Has this ever happened to you before?  Do you know what I'm talking about?  Let me explain.

Sometimes I pray for things, with a certain expectation in mind.  He responds with 'yes', 'no', or 'wait', right?  That's what we're trained from an early age to receive from God.  Well.  What are you to do when He responds yes, but that yes looks absolutely different from the yes you had in mind?

Lately, I'm struggling to adjust to that idea: that this must be for the best, because God gave it to me.  And yet, I'm so incredibly hurt.  There are (give or take) a million verses that I know by rote that fill my mind - almost literally, like pop-ups on the desktop of my brain.  But they advertise something that I don't want to buy, or am not interested in, or will not bring satisfaction into this situation.  I believe them, because they are true... but I believe them in the sense that I believe Washington was America's first president, that Shakespeare wrote histories and tragedies and comedies, that Michigan became a state in 1837.  I know these factoids to be true, but what does it matter?  The verses that pop up are just factoids.

● ● ●

### Directive A
Copy the prayer passage from "Has this ever" up to and including "had in mind?".
### Directive B
In the prayer passage, what three responses does the writer say God gives?
### Directive C
Does the prayer passage agree with each of these statements? (i) The writer compares the verses that come to mind to pop-ups on a desktop. (ii) The writer does not believe the verses. (iii) The writer knows about a thousand verses by rote.

### Supplied data
● ● ●

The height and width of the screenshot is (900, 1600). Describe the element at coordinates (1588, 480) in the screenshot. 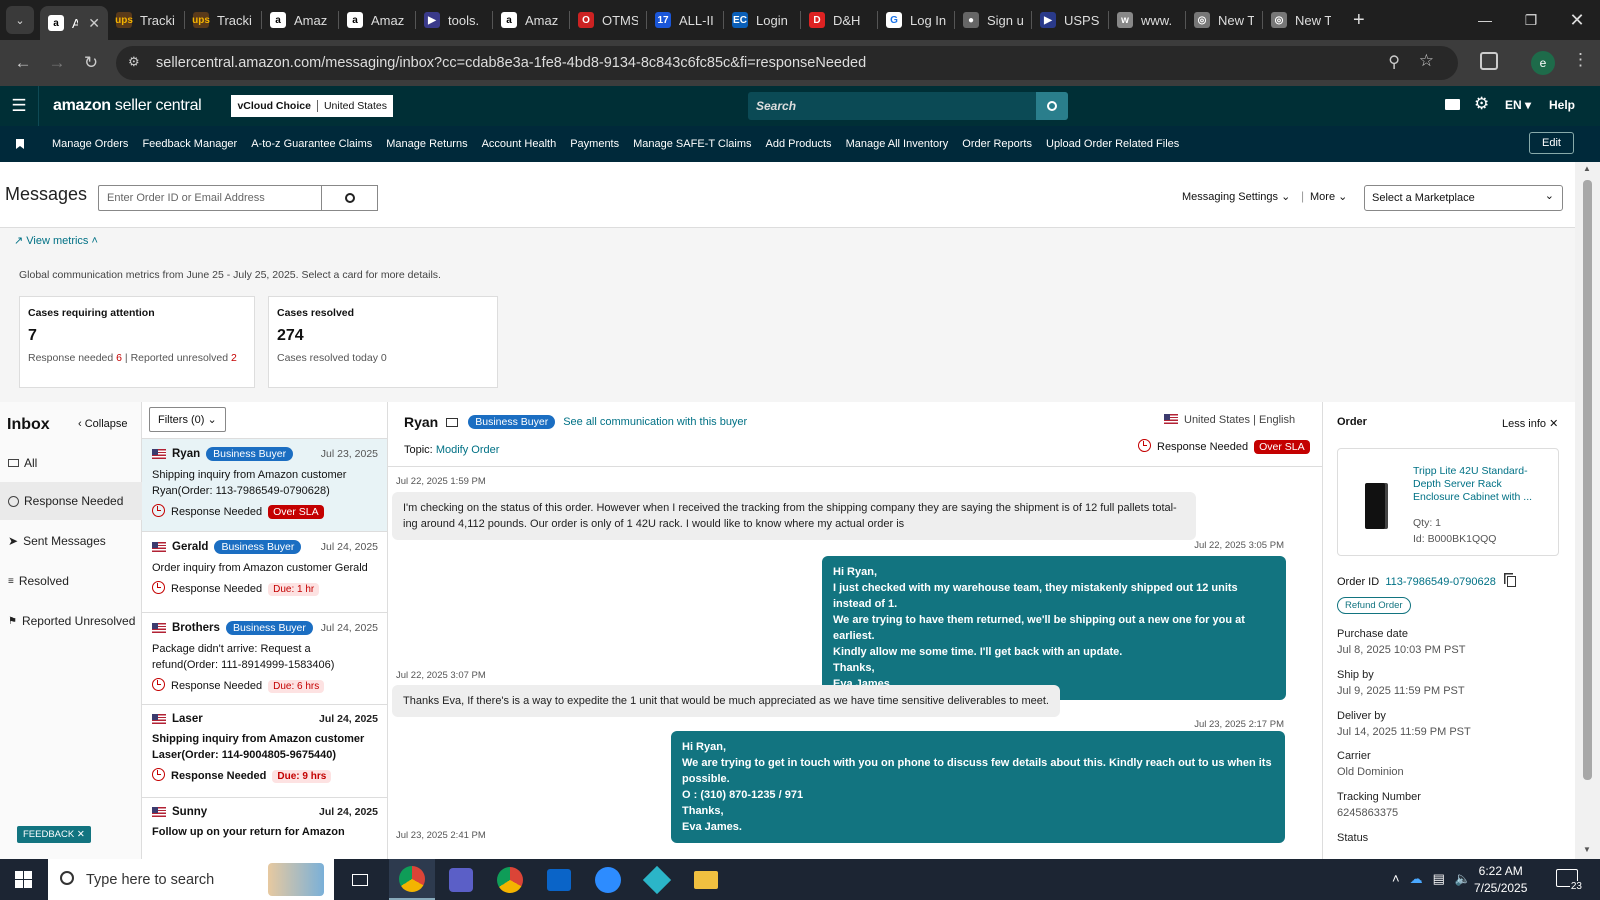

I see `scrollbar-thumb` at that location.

● ● ●

### Output A
Has this ever happened to you before?  Do you know what I'm talking about?  Let me explain.

Sometimes I pray for things, with a certain expectation in mind.  He responds with 'yes', 'no', or 'wait', right?  That's what we're trained from an early age to receive from God.  Well.  What are you to do when He responds yes, but that yes looks absolutely different from the yes you had in mind?

### Output B
'yes', 'no', or 'wait'

### Output C
(i) Yes: "like pop-ups on the desktop of my brain"
(ii) No: "I believe them, because they are true"
(iii) No: "(give or take) a million verses that I know by rote"